- Schemen vom Selbst
In diesen besonderen Augenblicken zwischen Wachen und Schlafen fühle ich mich noch nicht wie ich. Auch am Tag mit offenen Augen passiert es, dass ich mich phasenverschoben fühle. Mal voraus gesetzt, dass man sich so fühlen kann. Es ist so wie ich es beschreibe. Diese Aufnahme, die Herr Zufall gemacht hat, illustriert das Gefühl sehr treffend.
Ich will ja niemandem etwas unterstellen, doch meine ich, solches Abdriften in eine parallele Welt auch schon bei anderen Passanten beobachtet zu haben.
„Hallo? Träumst Du?“
So und ähnlich klingt es dann, wenn man von freundlichen Mitmenschen aus der Sphäre gerissen wird. Aber wo war man eigentlich?
Es gibt gute Gründe das Bewusstsein nicht ganz so wichtig zu nehmen. Diese unscharfen Augenblicke und die lange Zeit des Schlafes ist eine gewaltige Portion Unbewusstsein.
Ich lese immer gerne von der Erweiterung und Veränderung von Bewusstsein. Als wäre das eine große Kunst. Einmal ein paar Augenblicke nur mit einem unveränderten Bewusstsein auszuhalten, dass muss man können, wenn man von Beherrschung schreibt. ![]()

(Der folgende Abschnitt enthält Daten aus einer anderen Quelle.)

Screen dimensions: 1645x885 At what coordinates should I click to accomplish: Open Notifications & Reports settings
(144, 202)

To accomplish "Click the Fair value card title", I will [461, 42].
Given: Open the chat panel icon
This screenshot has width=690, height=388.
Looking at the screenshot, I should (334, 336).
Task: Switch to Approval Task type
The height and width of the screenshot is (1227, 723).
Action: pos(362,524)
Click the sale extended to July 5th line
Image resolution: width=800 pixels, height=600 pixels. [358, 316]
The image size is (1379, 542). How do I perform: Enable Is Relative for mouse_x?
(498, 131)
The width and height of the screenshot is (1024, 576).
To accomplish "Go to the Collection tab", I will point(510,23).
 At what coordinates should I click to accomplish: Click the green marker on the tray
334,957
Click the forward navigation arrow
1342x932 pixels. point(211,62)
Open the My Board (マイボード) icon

Sein Bewusstsein unverändert und konzentriert zu halten, ist vielleicht auch ähnlich fatal, als würde man die Erde in ihrer Drehung aufhalten?
Und wer weiß schon sicher in welche Richtung er sich im nächsten Augenblick dreht?
Das Bild hat den normalen Moment eingefangen. Ich sitze selten einmal ruhig. Irgendwie bin ich oft auf dem Weg von a nach b.
Im November ändert sich die Stimmung. Die Uhren sind wieder eine Stunde verdreht und die ersten gewichtigen Feiertage sind absolviert. Es riecht bereits nach Jahresende. Die vorläufige Bilanz sieht erfreulich aus. Seit Juli bin ich wieder Teil eines Arbeitsgefüges und so langsam fühle ich mich heimisch. Immerhin finde ich sowohl den Kaffeeautomaten, als auch den Abort selbständig.